La primera gran mutación de este deporte se produjo cuando la clase obrera se lo arrebató a los aristócratas ingleses que lo practicaban. El Espanyol de Barcelona se llama así porque el Barça lo fundaron senyorets ingleses; nada que ver con unionistas y separatistas. La apropiación popular del fútbol fue una acción prometeica de un tiempo en el que el progreso era un anhelo respetable. El buen pueblo encontraba una causa que le aliviaba del tedio bíblico del séptimo día y a la que podía adherirse sin que los guardias le molieran la espalda. El punto de crisis llegó en los años ochenta, a principios del desbarajuste neoliberal, cuando empezaron los despidos masivos en las industrias obsoletas y los clubes tuvieron que enjaular a sus aficiones en el estadio, detrás de altas vallas de alambre que las separaban del césped. Ahora estamos en otra onda.

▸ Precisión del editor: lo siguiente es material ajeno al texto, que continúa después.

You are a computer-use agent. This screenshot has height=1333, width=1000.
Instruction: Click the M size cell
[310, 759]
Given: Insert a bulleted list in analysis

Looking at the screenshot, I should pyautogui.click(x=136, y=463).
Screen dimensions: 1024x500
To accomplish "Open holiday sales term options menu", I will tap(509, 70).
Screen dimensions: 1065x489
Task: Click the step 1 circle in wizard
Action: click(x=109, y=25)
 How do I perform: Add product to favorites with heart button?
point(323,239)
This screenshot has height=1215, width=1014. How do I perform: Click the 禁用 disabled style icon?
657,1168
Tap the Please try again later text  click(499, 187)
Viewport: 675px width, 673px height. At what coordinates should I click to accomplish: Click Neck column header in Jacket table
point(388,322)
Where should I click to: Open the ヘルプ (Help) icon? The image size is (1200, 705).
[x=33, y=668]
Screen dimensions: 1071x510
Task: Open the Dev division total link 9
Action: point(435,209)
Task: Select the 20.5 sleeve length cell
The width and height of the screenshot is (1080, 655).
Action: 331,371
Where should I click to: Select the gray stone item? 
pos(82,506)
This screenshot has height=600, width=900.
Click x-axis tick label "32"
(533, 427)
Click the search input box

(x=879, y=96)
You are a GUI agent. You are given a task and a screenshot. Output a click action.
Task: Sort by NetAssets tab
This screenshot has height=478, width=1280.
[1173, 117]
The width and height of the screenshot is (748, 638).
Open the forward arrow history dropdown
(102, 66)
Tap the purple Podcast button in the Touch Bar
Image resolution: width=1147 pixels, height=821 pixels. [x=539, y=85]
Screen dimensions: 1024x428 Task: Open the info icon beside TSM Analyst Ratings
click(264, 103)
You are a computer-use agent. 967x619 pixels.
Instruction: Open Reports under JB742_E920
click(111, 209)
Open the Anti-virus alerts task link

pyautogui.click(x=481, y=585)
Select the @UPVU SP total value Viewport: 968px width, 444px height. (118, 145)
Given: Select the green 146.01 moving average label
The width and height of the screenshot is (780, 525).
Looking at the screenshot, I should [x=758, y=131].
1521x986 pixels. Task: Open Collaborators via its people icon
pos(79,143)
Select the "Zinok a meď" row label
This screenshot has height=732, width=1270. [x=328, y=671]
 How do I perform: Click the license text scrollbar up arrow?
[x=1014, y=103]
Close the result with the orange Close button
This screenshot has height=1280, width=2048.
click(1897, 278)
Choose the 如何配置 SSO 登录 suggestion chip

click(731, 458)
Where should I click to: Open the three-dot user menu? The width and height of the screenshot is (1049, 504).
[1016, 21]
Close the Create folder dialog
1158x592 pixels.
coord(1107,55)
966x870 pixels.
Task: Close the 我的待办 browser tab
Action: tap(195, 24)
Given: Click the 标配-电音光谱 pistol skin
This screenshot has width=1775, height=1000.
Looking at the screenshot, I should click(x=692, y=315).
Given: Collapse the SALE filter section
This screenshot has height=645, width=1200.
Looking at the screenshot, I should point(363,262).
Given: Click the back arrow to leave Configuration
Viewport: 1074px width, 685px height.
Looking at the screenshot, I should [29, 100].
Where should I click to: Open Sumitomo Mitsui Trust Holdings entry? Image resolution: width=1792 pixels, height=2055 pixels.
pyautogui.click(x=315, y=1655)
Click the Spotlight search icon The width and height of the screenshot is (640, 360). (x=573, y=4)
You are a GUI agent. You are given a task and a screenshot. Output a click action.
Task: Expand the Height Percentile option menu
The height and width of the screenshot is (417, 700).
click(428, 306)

Los observadores más sesudos afirman que el fútbol expulsa a la clase obrera de sus dominios. La tesis de este escribidor es que la clase obrera se diluye en una difusa y falsa clase media a la que apelan los políticos y nadie encuentra. Hay más tiempo libre y más ex trabajadores aplatanados frente a la tele, lo que significa que hay más campeonatos de fútbol, ligas y liguillas, copas y copillas, y el gran dinero se dispone a privatizar el fútbol, como los obispos inmatricularon la ermita del pueblo,  para emitir su resplandor por televisión. Los tifosi, hinchas, supporters, etcétera, quedan convertidos por arte de magia en espectadores premium del juego en manos de árabes que han encontrado petróleo bajo las pezuñas de sus camellos. A los arcaicos hinchas les queda un derecho y una oportunidad. El derecho a aparecer durante quince segundos en el programa de don Pedrerol para dar su opinión sobre el partido que ha jugado el equipo cuya bufanda ostentan alrededor del cuello. Y la oportunidad de que su hijo sea la reencarnación viviente de Messi, lo que explica la máxima tensión y violencia que reina entre los progenitores en las gradas de los partidos infantiles, preocupados por engrasar el ascensor social para sus alevines.

La unidad nacional vislumbrada por Vázquez Montalbán tenía, y tiene, una arquitectura discernible e inmutable. El poder marmóreo del Madrid en el centro y  el zigzagueante y agónico Barça en la periferia, alrededor de los cuales flotan los demás clubes de la liga sin que su suerte merezca otra atención que la que les presta el periódico de su provincia. A Madrid y Barça se les atribuyen rasgos que cuadran con el rol que les ha dado la historia; es el adeene, dicen los jugones chiflados de don Pedrerol. El Madrid se levanta, no se rinde, tiene hambre de victoria, es una mezcla de defensores de Numancia y conquistadores de Indias en la misma tacada. El Barça es el fenicio del jogo bonito, el tiqui-taca y las remontadas agónicas. El primero levanta un colosal estadio en el entorno político y económico más corrompido del país; al segundo lo descubren pasando un sobre a los árbitros para garantizar su neutralidad. Es, tal cual, el argumento de La escopeta nacional de don Luis García Berlanga.

Epílogo: Pero el fútbol saldrá de esta. Ahora que nos prometen la tercera gran guerra europea, con menudeo de bombas atómicas, podemos imaginar un paisaje post apocalíptico en el que dos niños, o un niño y una niña, él negro y ella blanca, o viceversa, dan patadas a una bola de trapo para encajarla entre las jambas de una puerta que ha sobrevivido al aplanamiento de la ciudad, y a unos pocos metros podemos ver a don Florentino detrás de una ruina pulsando nerviosamente una calculadora de bolsillo.